When I first started this diet, raw food dinner was my biggest challenge. I could eat fruit all morning for breakfast and had great big salads for lunch, but I just didn't know what to make for dinner. Thankfully, I found dozens of great recipes in raw food recipe books and online. I just needed to expand my horizons a little and try something new.
Some of the raw food dinner recipes I came across were raw food versions of my typical old standbys. Which was nice, simply for the familiarity factor. But slowly I began to branch out into Asian, African, Thai and even Indian cuisine as I discovered new raw recipes that were delicious.
Now, thanks to the creativity inherent to the raw food diet, I've become quite a little chef and even develop my own easy raw food recipes – many of which you're seeing on these recipe pages. If you like to cook, you'll really enjoy creating amazing new raw food dishes, too. And if you don't like to cook, guess what – you don't ever have to turn on the stove or oven again!
As you can see, these raw food dinner recipes are far from boring. In fact, they are full of flavor and very satisfying. But feel free to mix things up a bit. Have a raw food dinner for lunch and vice versa. Use these recipes as a starting point and add different vegetables or seasonings from the list of raw foods to make them more versatile. The main goal is to like what you eat, to feel full and to stick with the raw food diet so you can reach your health and weight loss goals.
1 medium zucchini
1 teaspoon olive oil
1 1/2 Tablespoons Red Star Nutritional Yeast
1 clove garlic, minced
1/4 teaspoon sea salt
1/4 teaspoon coarsely ground black pepper
dash of crushed red chili pepper flakes, to taste
1 medium tomato
1 Tablespoon fresh basil or 1 tsp dried
Step one: wash and peel zucchini.
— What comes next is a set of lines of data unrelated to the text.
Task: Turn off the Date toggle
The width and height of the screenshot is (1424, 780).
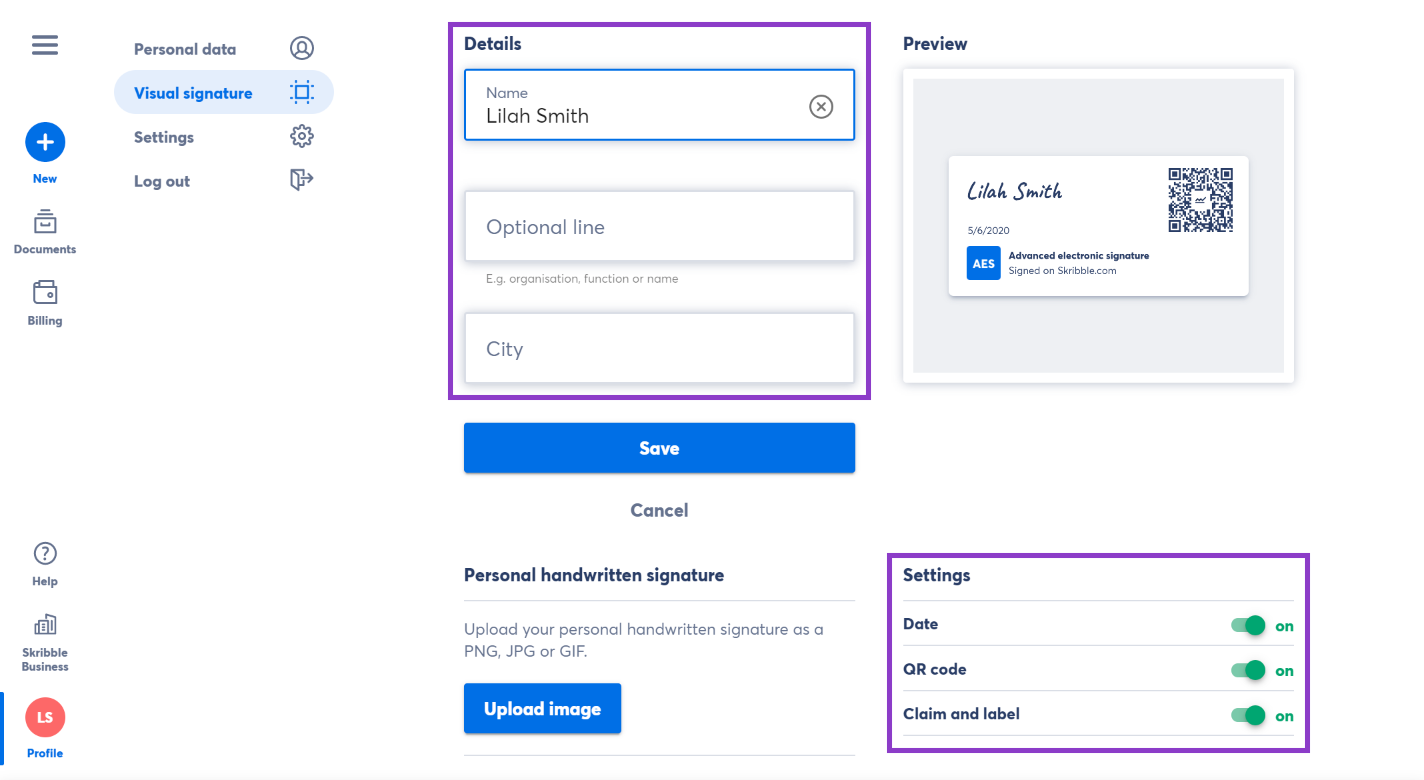Action: (x=1248, y=625)
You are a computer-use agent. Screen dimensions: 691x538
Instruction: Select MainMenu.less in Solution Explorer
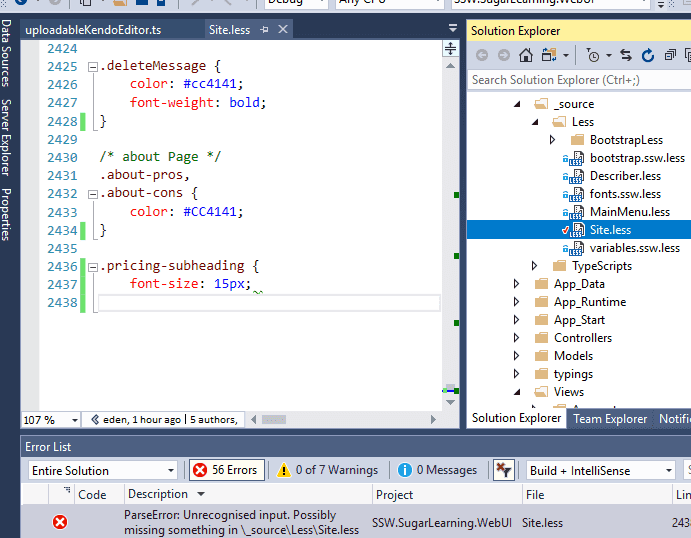(629, 212)
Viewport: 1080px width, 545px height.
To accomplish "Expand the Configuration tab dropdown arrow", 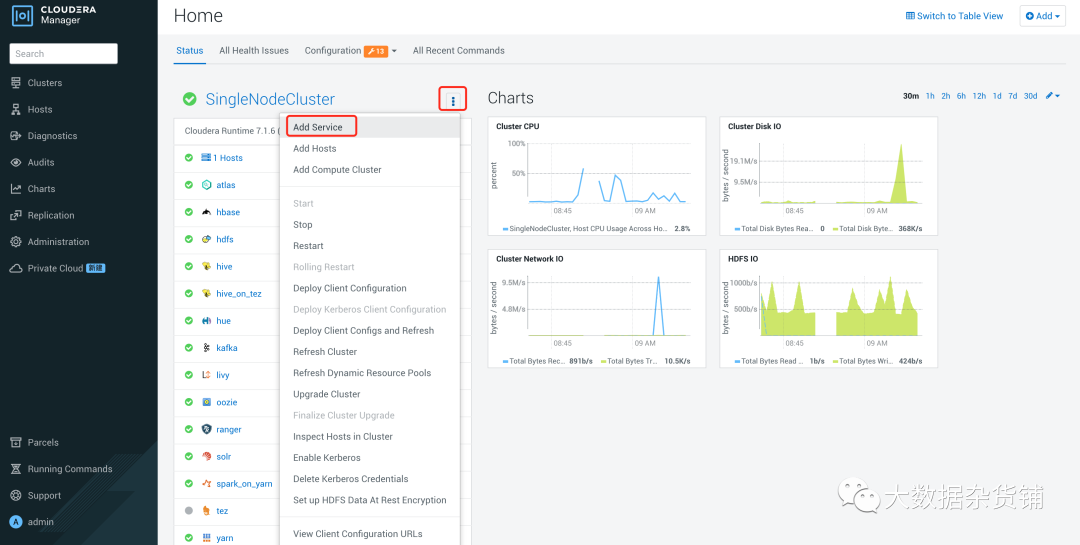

Use a carrot peeler to peel zucchini into fettucini-like noodles, or use a Spirooli or Spiralizer to make into perfect spaghetti-like noodles. Put into a bowl.
Step two: drizzle olive oil over zucchini and sprinkle with nutritional yeast, garlic, salt, pepper and chili pepper flakes. Toss to combine. (Zucchini will soften more the longer you marinate it.)
Step three: wash and chop up tomatoes and basil and put on the zucchini noodles. Serves one or two (depending on size of zucchini).
Optional: add other vegetables, such as red peppers, green onions, mushrooms or sweet peas (a great protein source). A little sprinkle of fennel seed adds that italian sausage-like flavor.
Herb Cheeze Stuffed Peppers
1/2 cup raw unsalted cashews
1 cup purified water for soaking
1/8 cup fresh squeezed lemon juice
1 small clove garlic
1/8 cup chopped fresh dill or basil
1/4 teaspoon herbes de provence
1 red bell pepper
Step one: soak cashews in purified water for a couple of hours, then drain water and rinse well. Put cashews in food processor and process until as smooth as possible.
Step two: add lemon juice, garlic, fresh dill or basil and herbes to the processor and blend well.
Step three: wash pepper, cut in half down the middle from top to bottom and remove stem and seeds. Fill pepper halves with Herb Cheeze mixture. Serves one or two.
Optional: add 1/2 cup finely chopped spinach for a yummy spinach-cheeze dip. Herb Cheeze also makes a great veggie dip for snacks.
“Steak” with Marinated Vegetables
1 large portobello mushroom
1/2 small yellow sweet onion
1/2 large red bell pepper
1/2 cup chopped broccoli
1 cup fresh peas
1 Tablespoon olive oil (optional)
1 Tablespoon apple cider vinegar
1 Tablespoon honey
1 Tablespoon nama shoyu (raw soy sauce)
1/2 teaspoon italian seasoning
1/2 teaspoon garlic powder
1/4 teaspoon cumin
1/4 teaspoon sea salt
Step one: wash produce, remove mushroom stem and pepper stem and seeds. Cut vegetables into bite-sized pieces and put into a bowl.
Step two: In another bowl, mix the rest of the ingredients to make a marinade. Pour over vegetables, mix to coat well and allow to marinate an hour or so if you can even wait that long! The marinated mushroom looks and feels like steak! Serves one.
Optional: sprinkle liberally with coarsely ground black pepper for a “pepper steak” taste. Add tomatoes, carrots, celery or other vegetables. Serve over a bed of “rice” (cauliflower or jicama pulsed in food processor until cut into rice sized pieces) or zucchini “noodles” (see dinner recipe #1), or sliced avocado. Top with sprouts or fresh herbs.